ANALYSIS OF A COUPLED MULTILAYER NETWORK AND REAL TIME SECURITY SYSTEM SIMULATION: UNDERSTAND SYSTEM RESILIENCE

Year
2024
Author(s)
Ashley Mayle - Sandia National Laboratories
Abstract
Multilayer network models (MLNs) for high consequence facilities and critical assets have been proposed to better capture the complexity, dynamism, and interdependencies of current—and anticipated—security operations in high consequence facilities (HCFs). In order to study these models, researchers at Sandia National Laboratories have created a coupled MLN and agent based real-time HCF security system model. Monte Carlo experiments have been run to understand different aspects of the security system. A central goal in the design of both the coupled model and the performed experiments was to better study system resilience.

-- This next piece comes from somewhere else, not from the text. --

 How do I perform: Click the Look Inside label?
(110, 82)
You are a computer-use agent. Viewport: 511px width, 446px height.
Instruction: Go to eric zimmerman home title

Resilience is the ability for a system to absorb, adapt and overcome a shock or targeted attack, and is a critical aspect of security systems. Multilayer network models readily provide tools for studying system resilience. Specifically, much work has been done modeling resilience of critical infrastructure and human-interaction networks, mostly limited to the single layer case. In this paper we propose a novel method for analyzing the absorptive capacity of multilayer networks which makes minimal assumptions on the networks behavior or structure and use it to analyze experimental results from the coupled models.